Following the general procedure, and using ethylenediamine (21 μL, 0.4 mmol), compound 7 was obtained as yellow solid (0.06 g, 66%) mp = 145–146 °C; 1H NMR (DMSO-d6) δ: 8.06 (d, J = 8.4 Hz, 2H), 7.93 (brs, 1H), 7.81 (d, J = 8.4 Hz, 2H), 7.71 (d, J = 7.2 Hz, 2H), 7.48 (t, J = 7.6 Hz, 2H), 7.38 (t, J = 6.8 Hz, 1H), 3.57–3.53 (m, 2H), 2.65 (s, 3H), 2.63–2.58 (m, 2H), 1.20 (brs, 2H); MS (m/z) 377; HRMS (EI) m/z 377.1310 M+, calcd for C20H19N5OS 377.1310; Anal. Calc. for: (C20H19N5OS): C, 63.64; H, 5.07; N, 18.55%; Found: C, 63.64; H, 5.07; N, 18.55%.

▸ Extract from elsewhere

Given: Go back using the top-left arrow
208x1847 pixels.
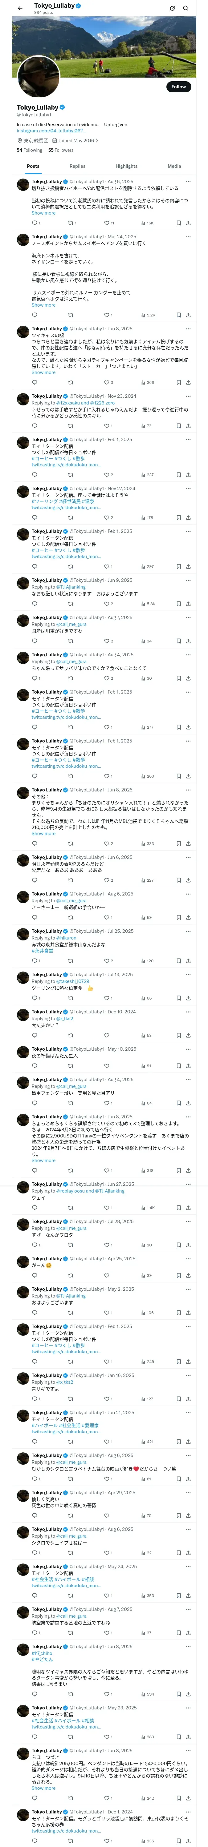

4.1.3. N-{5-[2-((1,1’-Biphenyl)-4-yl)-4-methylthiazol-5-yl]-1,3,4-oxadiazol-2-yl}-N,N-dimethylethane-1,2-diamine (8).
Following the general procedure, and using N,N-dimethylenediamine (35 μL, 0.4 mmol), compound 8 was obtained as yellow solid (0.1 g, 98%) mp = 98 °C; 1H NMR (DMSO-d6) δ: 8.03 (d, J = 8.4 Hz, 2H), 7.80 (d, J = 8.4 Hz, 2H), 7.74 (d, J = 7.2 Hz, 2H), 7.51 (t, J = 7.6 Hz, 2H), 7.42 (t, J = 6.8 Hz, 1H), 6.93 (brs, 1H), 3.42–3.39 (m, 2H), 2.69 (s, 3H), 2.44–2.38 (m, 2H), 2.18 (s, 6H); MS (m/z) 405; HRMS (EI) m/z 405.1623 M+, calcd for C22H23N5OS 405.1623; Anal. Calc. for: (C22H23N5OS): C, 65.16; H, 5.72; N, 17.27%; Found: C, 65.16; H, 5.72; N, 17.27%.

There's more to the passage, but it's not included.